Le ciel s’était éclairci pour les patrons lorsque le gouvernement de Charles Michel [depuis octobre 2014], a fait du saut d’index et de l’augmentation de l’âge de la retraite, les marqueurs de sa politique. Le patronat s’est immédiatement rangé à ses côtés. La situation est si grave, proclamait-on, qu’il n’y a plus place au compromis.

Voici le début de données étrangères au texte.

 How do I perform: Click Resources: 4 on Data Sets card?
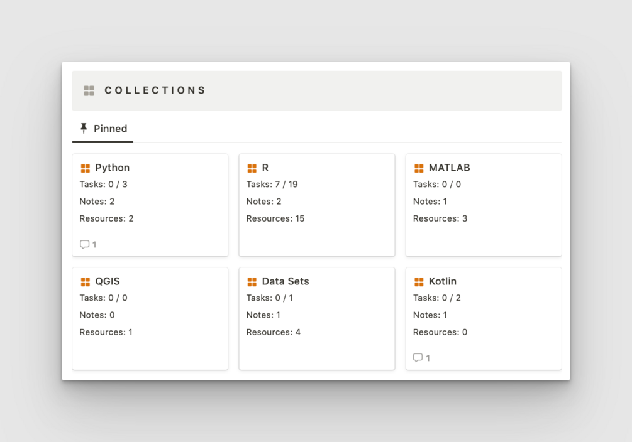[x=274, y=332]
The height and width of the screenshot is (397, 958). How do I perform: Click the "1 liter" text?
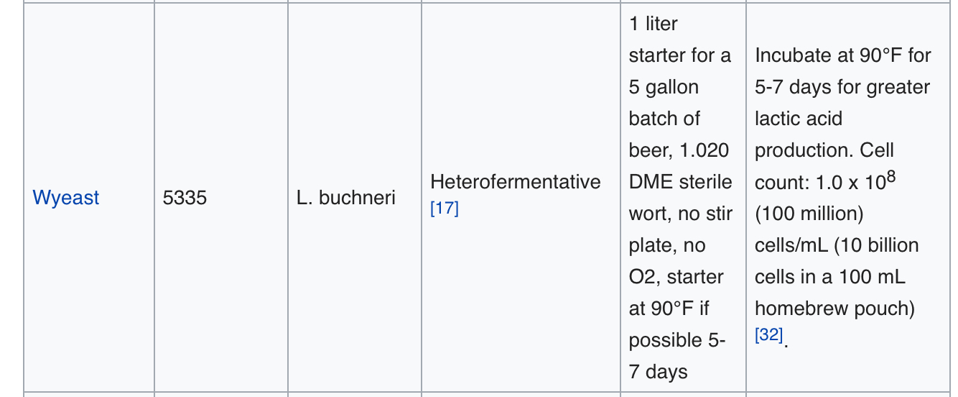click(x=653, y=24)
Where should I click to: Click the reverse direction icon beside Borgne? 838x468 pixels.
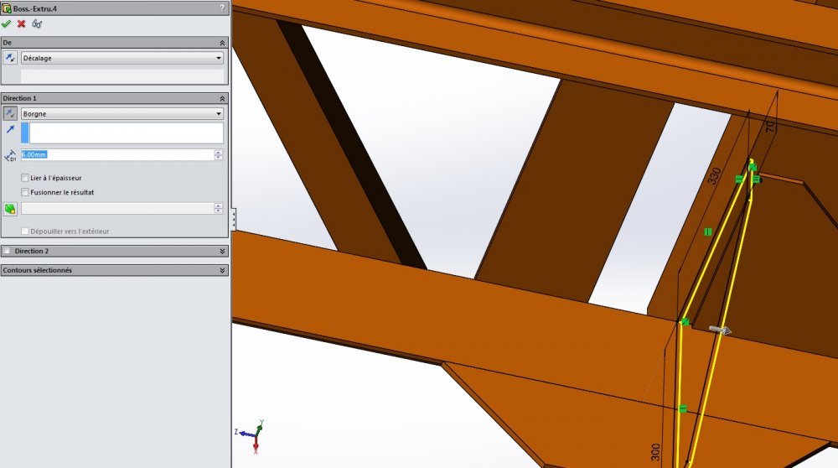[10, 113]
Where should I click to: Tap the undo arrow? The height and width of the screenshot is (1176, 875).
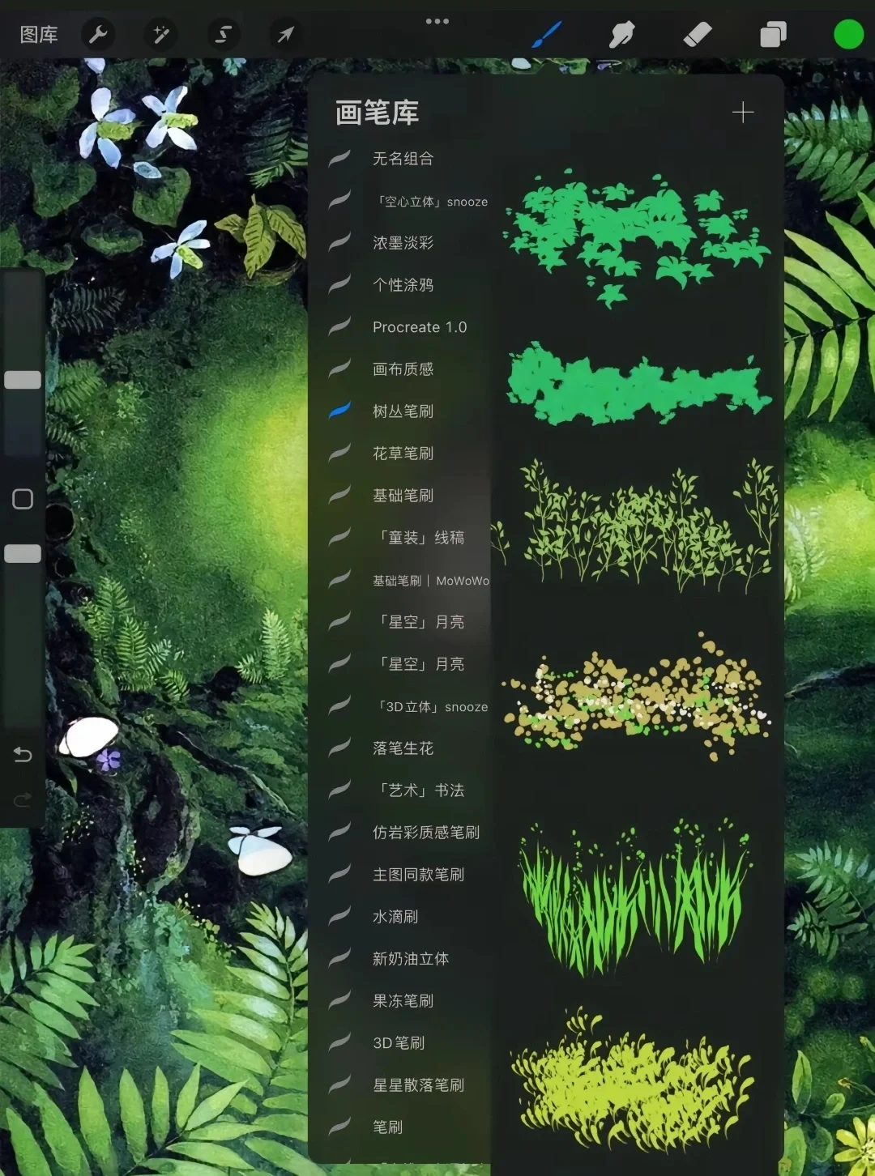23,754
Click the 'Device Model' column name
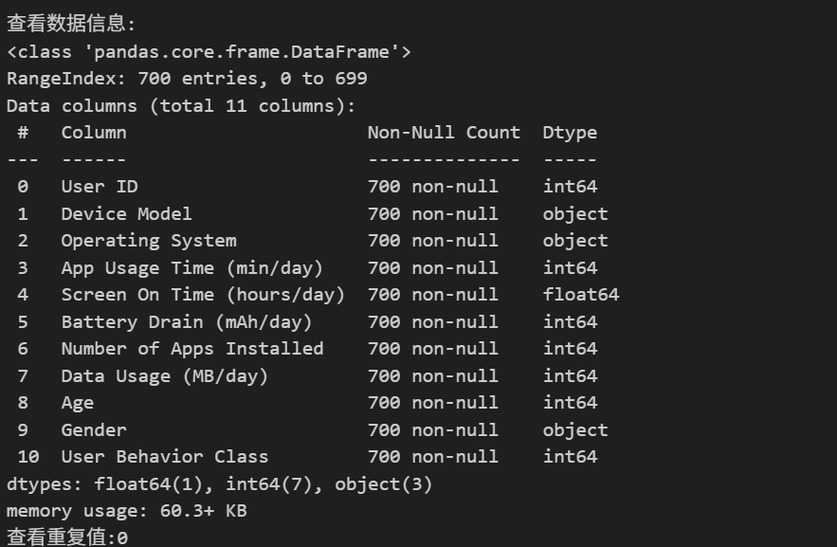The width and height of the screenshot is (837, 547). point(126,213)
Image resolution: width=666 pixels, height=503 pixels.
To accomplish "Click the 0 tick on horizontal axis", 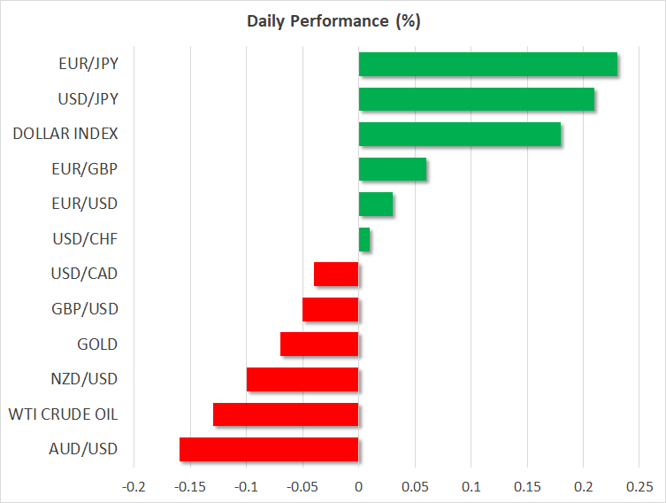I will point(358,486).
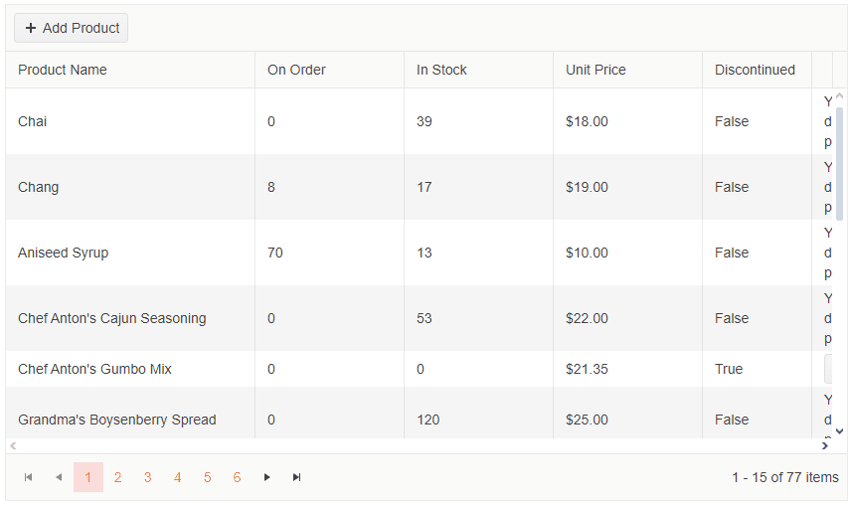This screenshot has height=507, width=849.
Task: Jump to page 3
Action: click(x=147, y=477)
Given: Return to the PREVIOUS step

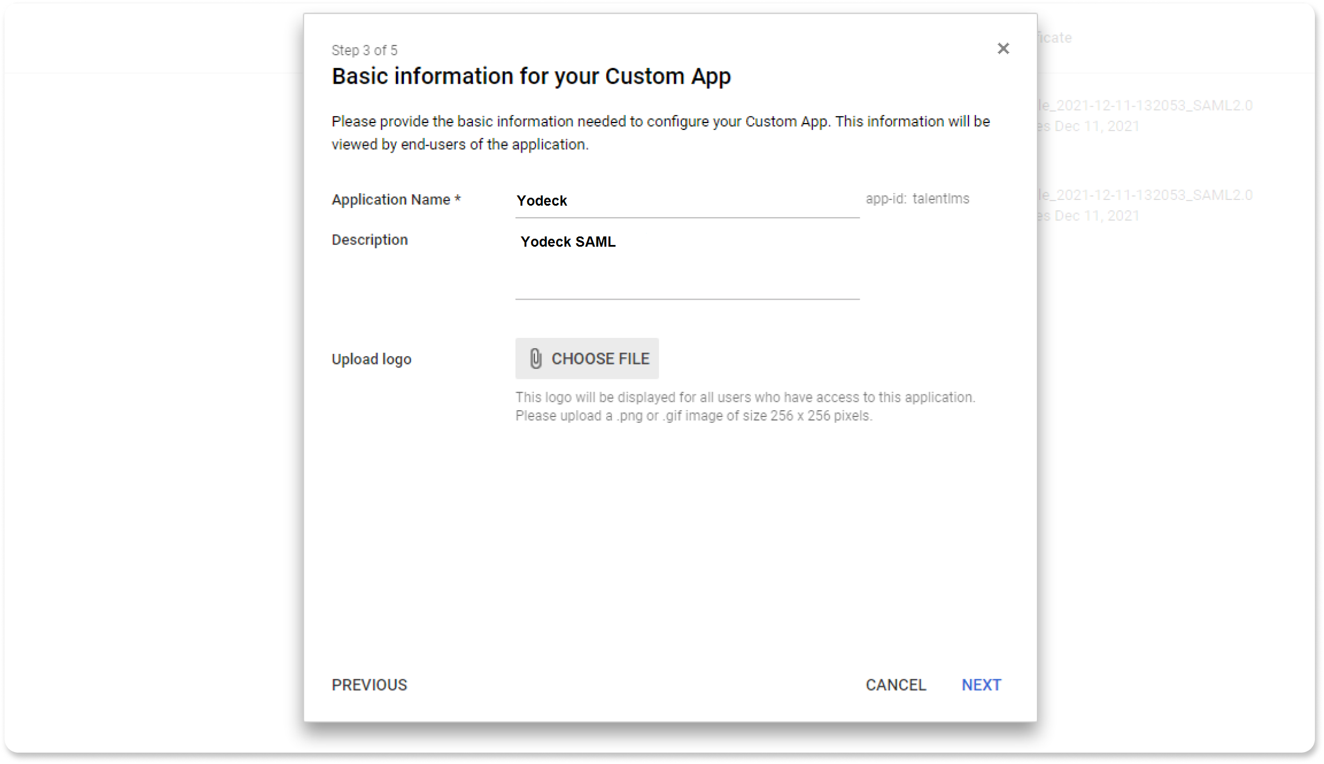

Pourtant, après une manifestation d’une exceptionnelle ampleur contre les mesures d’austérité, en pleine période de grèves générales, l’euphorie patronale a commencé à céder la place au désenchantement. Certes, pour Pieter Timmermans, administrateur délégué de la FEB [Fédération des entreprises de Belgique], le credo n’a pas changé : il faut appliquer l’accord de gouvernement, rien que l’accord de gouvernement, tout l’accord de gouvernement. La résolution paraît cependant fléchir lorsque certains patrons « regrettent le chaos actuel ». Interrogés par Le Soir (5/12 et 6-7/12/2014), ils l’imputent aux « erreurs stratégiques du gouvernement et au « blocage social » qui en résulte. Plus étonnant encore, le saut d’index supposé sauver la compétitivité n’aurait qu’un effet négligeable sur les salaires et ne serait même plus souhaité. Pour Christiane Franck, directrice générale de Vivaqua [entreprise publique de production et distribution d’eau potable, et d’assainissement des eaux usées], augmenter l’âge de la pension, autre mesure phare du gouvernement, serait « contre-productif ». « A 55 ans, explique-t-elle, nos ouvriers sont usés jusqu’à l’os ». Bernard Delvaux, patron de la Sonaca [entreprise de construction aérospatiale située à Gosselies] renchérit : « aucune mesure présentée aujourd’hui ne va véritablement relancer les décisions d’investissement en termes d’emploi. Je pense même, ajoute-t-il, que l’emploi dans les industries va continuer à diminuer ».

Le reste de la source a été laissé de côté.